**TASK INSTRUCTIONS**.
For each line in the data that includes "green", make a copy.

(Stored data)

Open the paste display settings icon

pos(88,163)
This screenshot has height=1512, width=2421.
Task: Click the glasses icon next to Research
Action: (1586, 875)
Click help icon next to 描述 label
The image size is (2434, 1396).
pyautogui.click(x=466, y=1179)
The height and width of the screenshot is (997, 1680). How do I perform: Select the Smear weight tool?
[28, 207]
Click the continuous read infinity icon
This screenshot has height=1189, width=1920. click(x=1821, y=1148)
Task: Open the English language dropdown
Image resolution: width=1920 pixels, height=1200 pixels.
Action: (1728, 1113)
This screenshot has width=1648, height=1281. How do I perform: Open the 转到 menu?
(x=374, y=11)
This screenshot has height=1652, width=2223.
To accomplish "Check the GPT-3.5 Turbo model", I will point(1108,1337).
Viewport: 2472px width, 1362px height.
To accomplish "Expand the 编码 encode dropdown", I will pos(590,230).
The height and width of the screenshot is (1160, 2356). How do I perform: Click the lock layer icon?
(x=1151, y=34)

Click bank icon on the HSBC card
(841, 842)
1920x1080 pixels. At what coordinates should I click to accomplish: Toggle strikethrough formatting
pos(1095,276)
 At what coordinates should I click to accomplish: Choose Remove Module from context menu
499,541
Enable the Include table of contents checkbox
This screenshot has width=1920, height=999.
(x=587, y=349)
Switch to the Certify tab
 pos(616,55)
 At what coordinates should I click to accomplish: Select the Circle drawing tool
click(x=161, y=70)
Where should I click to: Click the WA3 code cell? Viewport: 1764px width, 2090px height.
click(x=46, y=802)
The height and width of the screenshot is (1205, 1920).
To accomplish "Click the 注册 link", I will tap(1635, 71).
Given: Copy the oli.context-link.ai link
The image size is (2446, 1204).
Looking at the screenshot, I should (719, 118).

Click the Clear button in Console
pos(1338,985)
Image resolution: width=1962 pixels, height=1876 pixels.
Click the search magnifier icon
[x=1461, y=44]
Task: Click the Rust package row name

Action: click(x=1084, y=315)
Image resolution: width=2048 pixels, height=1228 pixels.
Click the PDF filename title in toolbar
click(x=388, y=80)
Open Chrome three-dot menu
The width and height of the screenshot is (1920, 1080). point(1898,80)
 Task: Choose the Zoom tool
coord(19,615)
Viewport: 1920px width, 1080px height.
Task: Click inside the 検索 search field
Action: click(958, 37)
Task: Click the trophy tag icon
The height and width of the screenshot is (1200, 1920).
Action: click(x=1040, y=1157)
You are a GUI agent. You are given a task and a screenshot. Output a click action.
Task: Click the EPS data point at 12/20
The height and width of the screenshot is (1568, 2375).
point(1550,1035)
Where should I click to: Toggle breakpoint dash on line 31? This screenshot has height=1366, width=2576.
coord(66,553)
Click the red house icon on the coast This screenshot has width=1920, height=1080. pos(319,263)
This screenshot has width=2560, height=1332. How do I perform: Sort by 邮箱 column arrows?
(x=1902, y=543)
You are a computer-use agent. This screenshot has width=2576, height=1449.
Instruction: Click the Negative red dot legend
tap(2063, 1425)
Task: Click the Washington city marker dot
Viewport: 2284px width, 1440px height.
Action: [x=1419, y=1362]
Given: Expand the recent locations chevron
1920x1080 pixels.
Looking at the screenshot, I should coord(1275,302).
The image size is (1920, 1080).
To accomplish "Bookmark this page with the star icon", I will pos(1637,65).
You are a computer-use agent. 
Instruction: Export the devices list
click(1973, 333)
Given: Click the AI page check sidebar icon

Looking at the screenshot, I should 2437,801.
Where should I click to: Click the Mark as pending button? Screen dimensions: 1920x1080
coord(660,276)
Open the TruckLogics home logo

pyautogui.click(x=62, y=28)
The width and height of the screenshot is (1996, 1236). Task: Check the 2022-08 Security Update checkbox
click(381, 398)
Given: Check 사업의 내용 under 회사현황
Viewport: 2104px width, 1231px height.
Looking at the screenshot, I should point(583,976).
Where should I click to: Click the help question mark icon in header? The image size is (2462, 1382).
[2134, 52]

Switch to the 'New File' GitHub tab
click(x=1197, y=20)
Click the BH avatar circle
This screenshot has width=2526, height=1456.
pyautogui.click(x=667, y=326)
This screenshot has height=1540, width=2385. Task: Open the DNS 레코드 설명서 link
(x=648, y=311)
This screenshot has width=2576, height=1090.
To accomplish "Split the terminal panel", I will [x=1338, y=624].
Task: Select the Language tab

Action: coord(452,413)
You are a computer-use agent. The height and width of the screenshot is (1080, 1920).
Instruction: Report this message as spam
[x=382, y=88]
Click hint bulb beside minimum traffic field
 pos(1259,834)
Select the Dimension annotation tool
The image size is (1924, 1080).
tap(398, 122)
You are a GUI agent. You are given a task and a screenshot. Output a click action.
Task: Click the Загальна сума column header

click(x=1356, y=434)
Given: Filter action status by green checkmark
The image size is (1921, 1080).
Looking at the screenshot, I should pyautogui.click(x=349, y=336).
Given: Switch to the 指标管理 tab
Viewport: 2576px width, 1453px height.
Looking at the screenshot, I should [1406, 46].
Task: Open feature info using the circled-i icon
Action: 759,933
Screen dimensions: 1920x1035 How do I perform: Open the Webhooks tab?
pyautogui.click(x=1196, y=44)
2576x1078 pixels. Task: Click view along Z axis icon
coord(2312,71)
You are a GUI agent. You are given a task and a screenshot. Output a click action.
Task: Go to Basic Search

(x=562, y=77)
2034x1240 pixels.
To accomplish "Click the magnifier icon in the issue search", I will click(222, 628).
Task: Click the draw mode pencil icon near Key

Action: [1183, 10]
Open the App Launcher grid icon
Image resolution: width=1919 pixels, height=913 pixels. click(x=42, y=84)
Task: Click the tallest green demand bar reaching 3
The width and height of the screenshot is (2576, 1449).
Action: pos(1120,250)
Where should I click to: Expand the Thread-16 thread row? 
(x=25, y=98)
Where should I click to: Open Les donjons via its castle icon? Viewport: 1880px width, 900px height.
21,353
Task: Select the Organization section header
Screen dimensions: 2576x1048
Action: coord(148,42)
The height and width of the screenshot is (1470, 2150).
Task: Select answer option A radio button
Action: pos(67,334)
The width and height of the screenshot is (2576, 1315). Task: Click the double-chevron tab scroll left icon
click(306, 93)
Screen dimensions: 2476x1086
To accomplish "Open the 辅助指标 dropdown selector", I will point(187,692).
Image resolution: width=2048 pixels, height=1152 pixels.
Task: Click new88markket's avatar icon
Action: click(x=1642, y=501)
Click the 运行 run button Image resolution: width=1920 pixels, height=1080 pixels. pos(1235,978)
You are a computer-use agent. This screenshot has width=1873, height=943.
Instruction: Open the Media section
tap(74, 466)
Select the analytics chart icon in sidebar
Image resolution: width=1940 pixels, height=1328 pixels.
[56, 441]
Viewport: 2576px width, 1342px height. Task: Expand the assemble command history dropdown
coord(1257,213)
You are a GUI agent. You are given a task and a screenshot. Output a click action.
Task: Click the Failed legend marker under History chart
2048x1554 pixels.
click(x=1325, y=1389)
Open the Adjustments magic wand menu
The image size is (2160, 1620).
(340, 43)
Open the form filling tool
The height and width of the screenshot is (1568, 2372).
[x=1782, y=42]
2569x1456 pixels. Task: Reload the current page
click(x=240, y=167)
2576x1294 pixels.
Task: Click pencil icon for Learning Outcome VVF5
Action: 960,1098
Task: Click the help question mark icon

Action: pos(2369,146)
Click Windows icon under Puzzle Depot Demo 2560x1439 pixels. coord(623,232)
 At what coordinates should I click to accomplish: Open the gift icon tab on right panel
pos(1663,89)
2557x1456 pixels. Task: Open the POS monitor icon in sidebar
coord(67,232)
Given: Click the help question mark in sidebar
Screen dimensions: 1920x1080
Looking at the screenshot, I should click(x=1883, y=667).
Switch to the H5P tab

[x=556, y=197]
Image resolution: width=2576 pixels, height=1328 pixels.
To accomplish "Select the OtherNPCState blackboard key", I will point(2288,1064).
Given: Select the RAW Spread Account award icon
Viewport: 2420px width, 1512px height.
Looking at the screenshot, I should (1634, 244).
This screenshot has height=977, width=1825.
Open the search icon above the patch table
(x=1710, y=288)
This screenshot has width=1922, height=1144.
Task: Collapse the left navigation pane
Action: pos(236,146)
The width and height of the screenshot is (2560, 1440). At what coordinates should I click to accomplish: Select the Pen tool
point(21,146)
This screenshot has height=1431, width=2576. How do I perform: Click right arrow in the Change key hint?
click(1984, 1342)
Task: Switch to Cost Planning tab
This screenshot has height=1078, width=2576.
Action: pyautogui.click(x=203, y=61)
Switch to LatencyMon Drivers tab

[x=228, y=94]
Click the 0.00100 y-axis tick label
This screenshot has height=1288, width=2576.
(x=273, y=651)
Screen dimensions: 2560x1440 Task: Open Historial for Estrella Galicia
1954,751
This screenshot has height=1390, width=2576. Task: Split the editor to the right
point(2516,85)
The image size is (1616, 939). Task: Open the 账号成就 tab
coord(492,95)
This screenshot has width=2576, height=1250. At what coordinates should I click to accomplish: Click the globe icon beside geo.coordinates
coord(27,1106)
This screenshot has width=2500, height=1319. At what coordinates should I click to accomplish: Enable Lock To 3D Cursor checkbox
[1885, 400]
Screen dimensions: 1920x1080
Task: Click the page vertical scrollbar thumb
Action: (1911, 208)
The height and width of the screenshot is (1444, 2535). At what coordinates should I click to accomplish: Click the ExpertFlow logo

**ANSWER BOX**.
Given: Filter action status by green checkmark
Task: Click the tallest green demand bar reaching 3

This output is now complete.